Pickets outside beef plants for fourth day despite court injunctions
Farmers agree to temporarily lift protests at some facilities for visit of Chinese inspectors
Farmers and supporters outside Meadow Meats in Rathdowney, Co Laois, where protests are continuing after farmers rejected the outcome of talks last week aimed at securing better beef prices. Photograph: PA
Trucks at Meadow Meats in Rathdowney, Co Laois, where protests are continuing. Photograph: PA
Independent farmers and supporters protest outside the Dawn Meats plant at Grannagh on the Waterford/ Kilkenny border. Photograph: PA
Independent farmers and supporters outside the Dawn Meats plant at Grannagh. Photograph: PA
Independent farmers and supporters outside the Dawn Meats plant at Grannagh on the Waterford/ Kilkenny border. Photograph: PA
Farmers and their supporters continued to picket beef-processing factories for a fourth day on Thursday despite injunctions being granted to plant owners and the arrival of Chinese inspectors to visit some of the facilities ahead of a potentially lucrative meat deal.
The farmers, many of whom say they are acting as individuals rather than as part of a group, argue they have no option but to defend their livelihoods by protesting for better prices for their animals.
The Chinese delegation visited Meadow Meats in Rathdowney, Co Laois and the ABP plant in Cahir, Co Tipperary, where, before the visitors arrived, farmers who had been picketing the entrance since Sunday lifted their protest.
The move followed talks during which the farmers agreed to allow 180 cattle into the factory to ensure the Chinese group could see the plant in operation. A farmer, speaking on condition of anonymity, said the sides agreed it was in everybody’s interests to facilitate the Chinese delegation.
Lawyers acting for the meat processors had claimed a multimillion-euro meat deal with China was under threat because of the protests.
Farmers who have been protesting at plants near the Kilkenny-Waterford border said they had reached agreement with management and would on Thursday withdraw their pickets outside Dawn Meats at Grannagh and at ABP in Ferrybank for the duration of the visit by the Chinese officials.
In return it is understood that factory management have agreed to meet the farmers on Monday for “unconditional” talks. Protest organisers also claimed that High Court injunctions were being lifted by the two factories. However, neither ABP or Dawn Meats commented on the situation.
The protest at Dawn Meats will resume in the afternoon when the delegation departs, and the demonstration at ABP in Ferrybank has been stepped down until Monday.
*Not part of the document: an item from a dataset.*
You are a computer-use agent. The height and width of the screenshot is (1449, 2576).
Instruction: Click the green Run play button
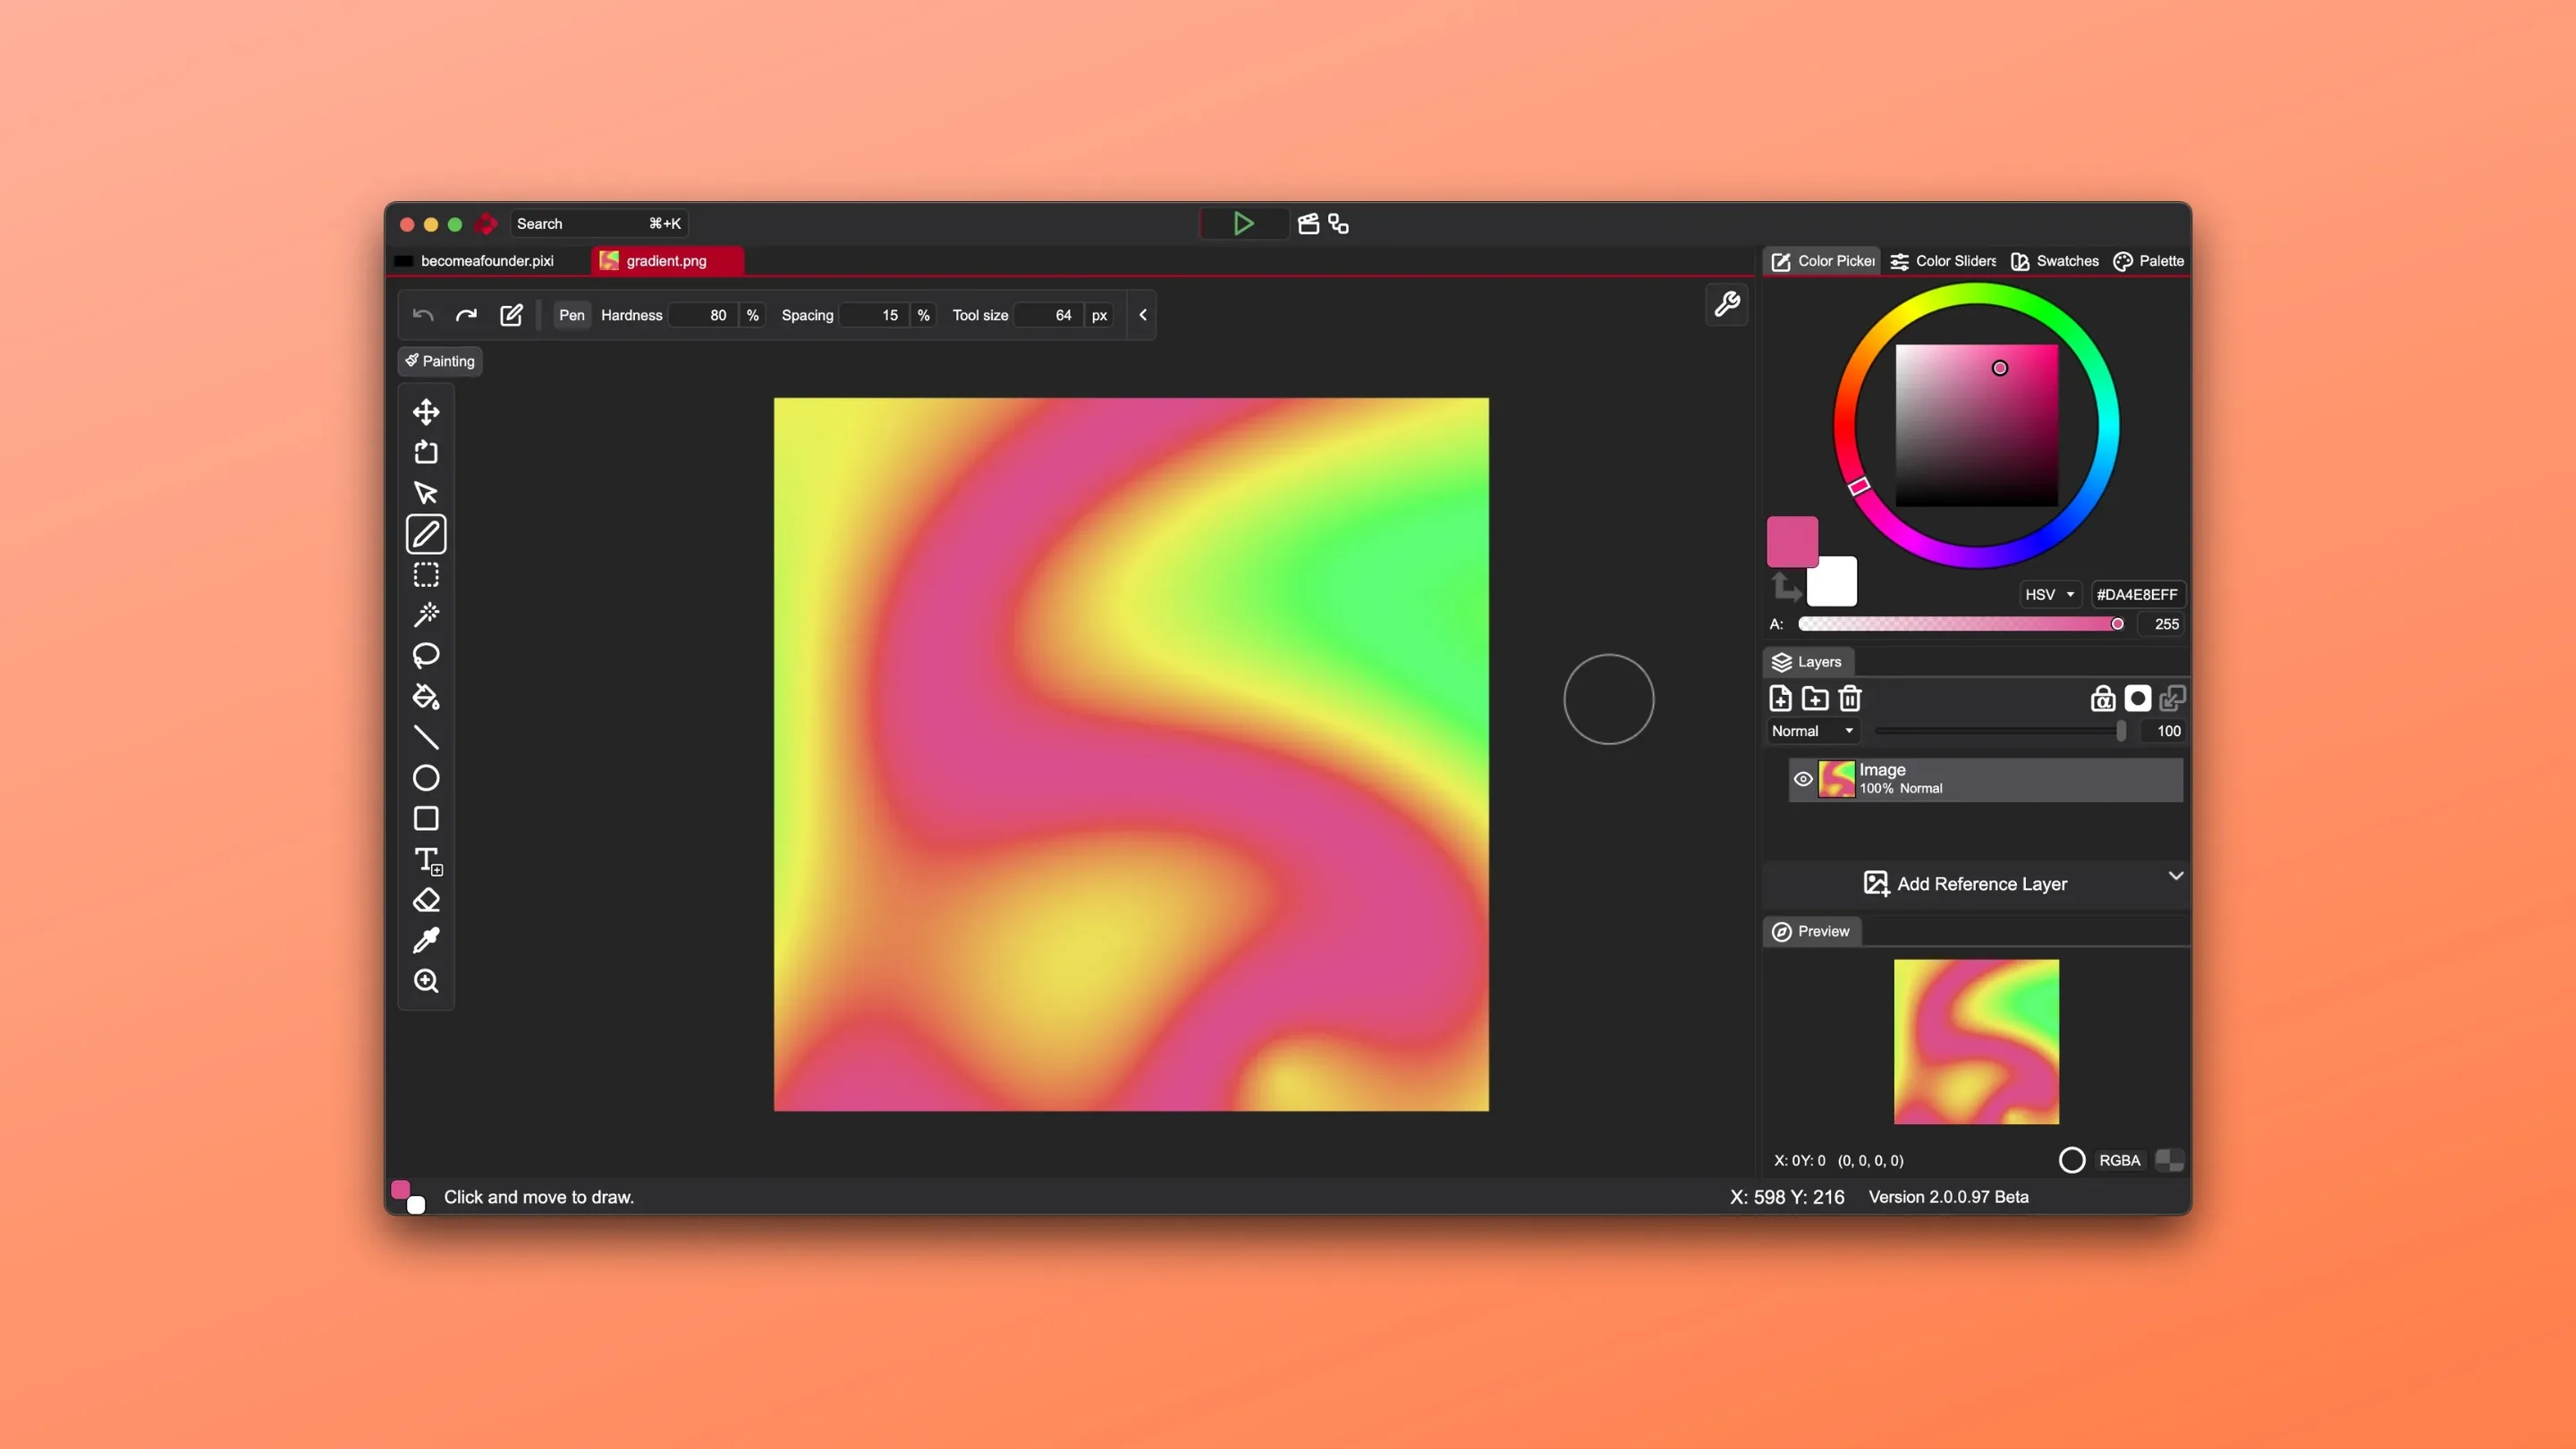pos(1243,224)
At Grannagh, south Kilkenny farmer Jimmy O’Shea said the agreement had come about after a “tough morning” with legal teams for the factory and the farmers.
“[The last month is] after being a long difficult time for everybody, and one of the main things we want to reiterate is that the peaceful protest will remain here on site in Grannagh,” he said, adding that the protest had received “huge support” during its duration.
“[People] realise that the major factories, the big companies, they’re making all the money whereas the little guy is struggling, striving. And most of the fellas passing in cars are in the exact same position as us, only they belong to a different industry.”
Speaking at Ferrybank, Pat Kirwan, a Kilmacthomas famer who has resigned as chair of the Waterford Beef Plan Movement to rejoin the protests, said the lifting of the injunctions was a “huge relief”.
“I felt my place was here with the farmers, on the ground here with the farmers. Beef Plan can’t be associated with this. But I felt I could do more with the farmers [at the picket],” he said.
Liffey Meats, which operates plants outside Ballinasloe, Co Galway, Ballyjamesduff, Co Cavan, and Hackettstown, Co Carlow, on Thursday secured a temporary High Court injunction restraining protesters from blockading its factories and from intimidating its staff and suppliers.
Put at risk
Rory Mulcahy SC, for Liffey Meats, told Mr Justice David Barniville that the slaughtering of animals at the plants had ceased due to protesters blocking the entrances and that the firm’s 600-strong workforce had been put at risk.
He said Liffey Meats had no problem with any peaceful protest but had no choice other than to seek an injunction because the blockade was an unlawful activity that was damaging its business. The proceedings were brought against 14 individuals the firm has been able to identify.
Mr Justice Barniville said he was satisfied on an ex-parte basis to grant the injunctions. Noting that there had been talks between stakeholders on the matter, the judge said it would be much better to enter into discussions than to engage in the acts as alleged. He adjourned the proceedings to next Tuesday’s sitting of the High Court.
Liffey Meats is the fifth beef-processing plant owner to obtain a High Court injunction against protestors, who earlier this week commenced the blockade of the processor’s facilities.
Dawn Meats, ABP, Kepak and Slaney Meats have obtained similar orders. The actions brought by Dawn Meats and ABP return before the High Court on Friday. The former has obtained permission to bring proceedings seeking the possible committal to prison of a person it claims has breached the injunction.